Zocalo goes dancing — but never back to Saddle Ranch

Benjamin_Millepied_color.jpgHow's this for an eclectic run by the Zócalo Public Square folks. On Sunday afternoon, they are putting on a free event at the Music Center with LA's new king of dance, Benjamin Millepied. "He’s been called a 'triple-threat' —ballet dancer, choreographer, and heartthrob," the site says. "Millepied first became a worldwide name when he choreographed the film 'Black Swan'...starring Millepied’s now-wife Natalie Portman. Born in France, raised in Senegal, and employed in New York, the former New York City Ballet principal dancer is now moving to L.A. He is bringing an experimental ballet troupe, the L.A. Dance Project, to the Los Angeles Music Center, and its unveiling will happen this fall." He's billed for Sunday, in conversation with the New Yorker's Amanda Fortini, as discussing his work and the opportunities for dance in Los Angeles, and a little about "Black Swan" probably. (The 2 p.m. conversation is free but you have to RSVP.)

Then today, they also have up a new piece where a writer swears he will never again return to the Saddle Ranch Chop House on Sunset Strip — "the misplaced 'rodeo bar' on Sunset Boulevard that sticks out like a Ron Artest elbow. It’s where guys go because they think it’s an easy place to score and girls go because—well, I can’t quite figure out why girls go there." But then...maybe he will go back.

Also, a week ago Zócalo founder Gregory Rodriguez wrote a piece on the Census Bureau's latest demographic milestone between whites and Latinos that I've been meaning to pick up. He cautions not to "buy into the hype and all the overwrought commentary...on this supposed milestone" in which the majority of babies born in the U.S. are now Latino, black, Asian-American or otherwise not the former majority-style Anglo. Some ado about not much, he argues.
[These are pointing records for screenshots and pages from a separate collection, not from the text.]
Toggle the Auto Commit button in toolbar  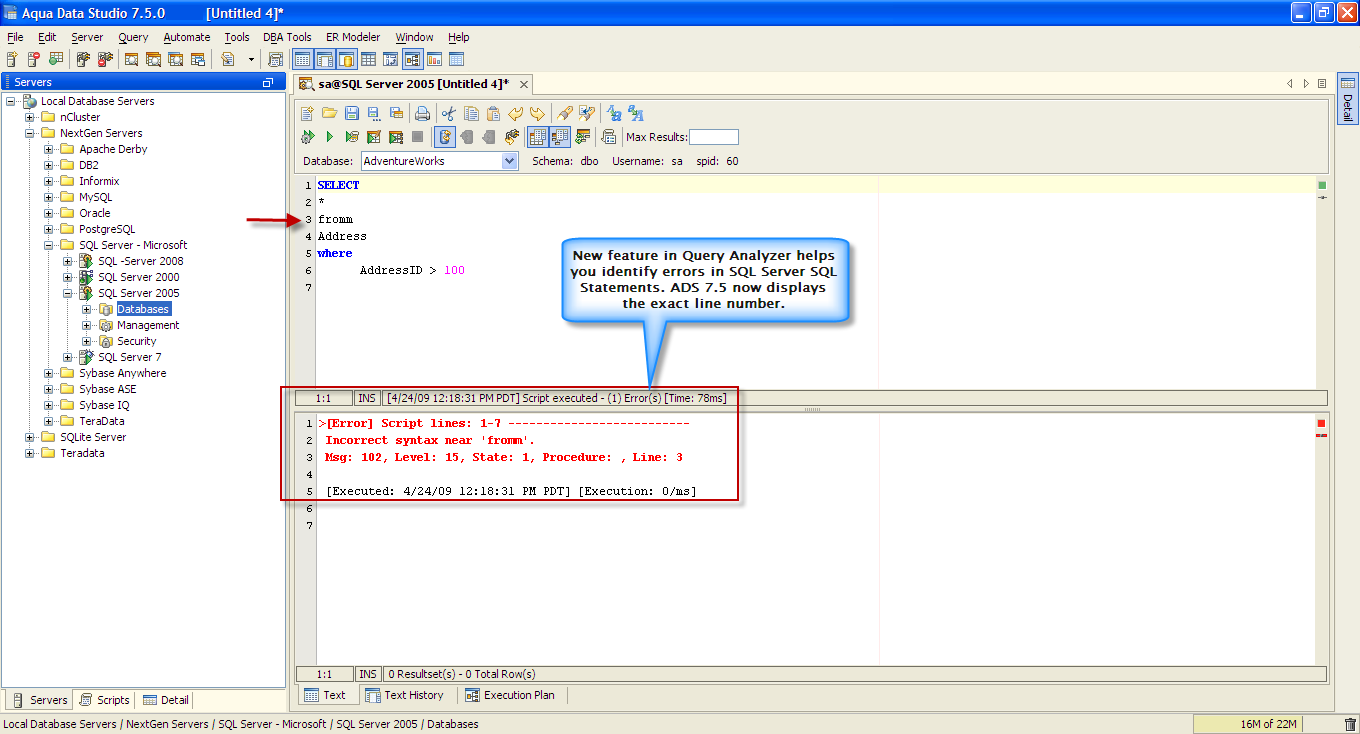click(x=445, y=137)
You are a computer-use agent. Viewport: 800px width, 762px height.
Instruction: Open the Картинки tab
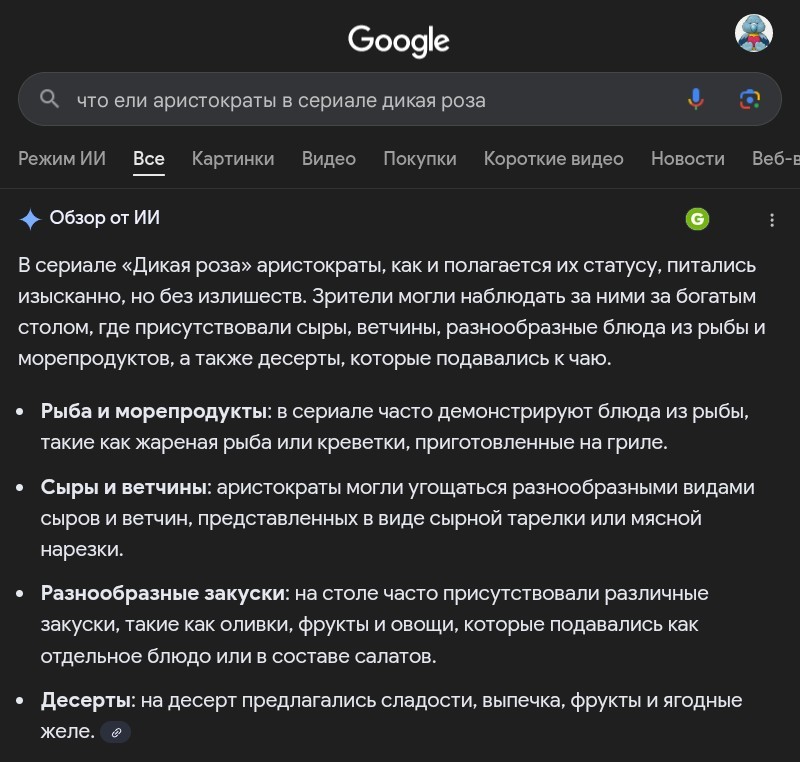233,159
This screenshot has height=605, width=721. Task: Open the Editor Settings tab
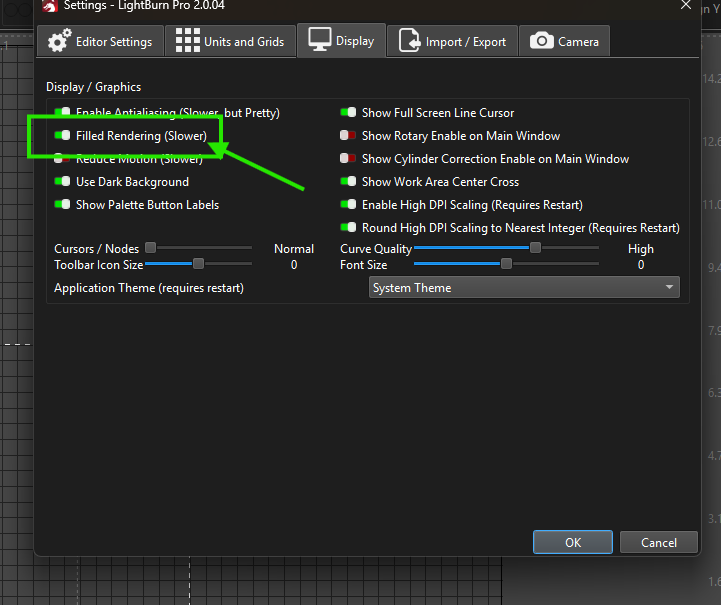click(101, 41)
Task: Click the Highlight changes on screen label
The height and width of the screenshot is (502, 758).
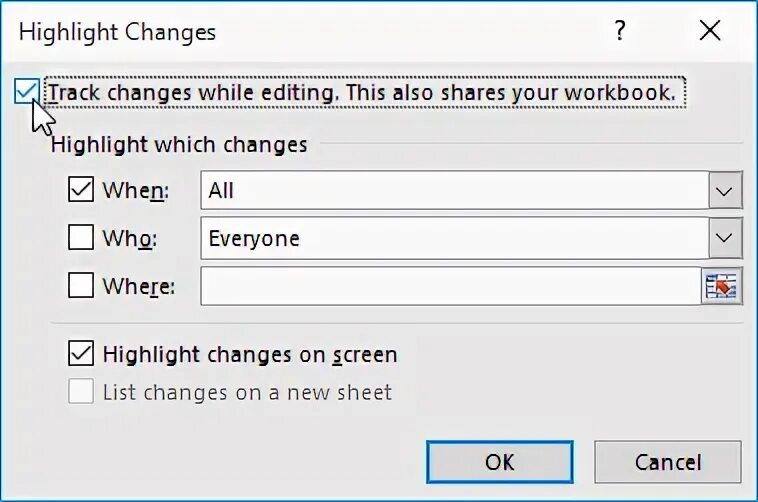Action: 250,354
Recent headlines on infant demographics contained more than a hint of alarmism. Implicit in the story was the belief that changes in the racial makeup of the country would pose a challenge to the nation’s values, identity, and heritage. But race in America has always said more about what people are not than what they are. On some level, whiteness can only be understood as an anti-heritage, a privileged enclave whose price of entry has been checking one’s past at the gate. The end of whiteness as a majority category doesn’t mean the country is relinquishing something. Quite the contrary, we will literally be losing nothing.